Workers seek commitment from developers to build with ‘dignity and respect’

As allegations of wage theft continue to bubble up from the Twin Cities’ nonunion construction industry, a worker-led initiative aims to partner with developers to keep labor abuses off their job sites.

After months of behind-the-scenes planning and organizing, construction workers this week publicly invited local developers to join the Building Dignity and Respect (BDR) program and agree to uphold basic human-rights standards for everyone working on their projects, including workers employed by subcontractors.

Post-construction cleaning worker Daniel Sanchez estimates that he has lost over $110,000 to wage theft over 10 years working in the industry. He said layers of contractors and subcontractors should not shield developers from responsibility for abuses on their projects.

“Morally, developers have to be accountable for what’s happening on their job sites,” Sanchez said during an event to roll out the BDR program in Minneapolis yesterday. “We know we’re not going to change this industry by getting rid of just one subcontractor. Developers need to work with us to stop wage theft.”

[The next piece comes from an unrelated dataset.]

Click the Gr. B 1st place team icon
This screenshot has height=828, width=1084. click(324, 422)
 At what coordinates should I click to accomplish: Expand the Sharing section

Sanchez and other construction workers, who have been organizing with the local worker center CTUL, called out a handful of local developers by name, urging Doran Properties Group, MWF Properties, Solhem Companies, United Properties and YellowTree to come to the table with BDR now, before workers and their community allies ramp up the public pressure.

CTUL Co-Director Merle Payne said the campaign would target three large, multi-family construction developers – assuming they have not yet signed onto an agreement with the BDR – with a public action June 16. CTUL’s previous campaigns include a groundbreaking effort to pressure big-box retailers like Target and Best Buy take responsibility for the labor practices of its cleaning contractors.

“Housing developers in the Twin Cities are at a crossroads,” Payne said. “On one path, they can choose to ensure basic dignity and respect for the workers who develop their projects and who build our cities either by signing into the BDR program or by using 100% union labor. On the other path, developers can continue business as usual, maintaining an industry with rampant wage theft, dangerous working conditions and, at the extreme, labor trafficking.”

An advisory council assembled by county attorneys in Ramsey and Hennepin counties earlier this year approved a report estimating that wage theft costs construction workers over $3 million in wages each year, and diverts over $11 million from Social Security and Medicare funds.

While prosecutors and state regulators have begun stepping up efforts to hold contractors accountable, the BDR program is setting out to stop wage theft before it happens.

Developers that participate in BDR would sign a legally binding agreement to protect workers on their projects from wage theft, physical and sexual abuse and human trafficking, and to provide them with safe working conditions and fair pay.

The BDR Standards Council would provide education to workers about their rights and protections, and monitor participating developers’ job sites to ensure compliance.

“If a contractor refuses to maintain compliance, they will no longer be able to work for developers that participate in the Building Dignity and Respect program,” said Doug Mork, executive director of the Standards Council.

The program follows what’s known as the “Worker-driven Social Responsibility model,” which agricultural workers in Florida successfully used to raise standards in an industry with similarly murky relationships between landowners, labor brokers, contractors and workers.

CTUL member Pedro Carbajal, a painter on local construction sites, was among local workers who traveled to Florida for a firsthand look at how the model works.

“If they can do it there, we can do it here,” he said. “We may work in different industries – farm work and construction – but what unites us is the cause, what unites us is the suffering we’ve lived. And together, we can change this.”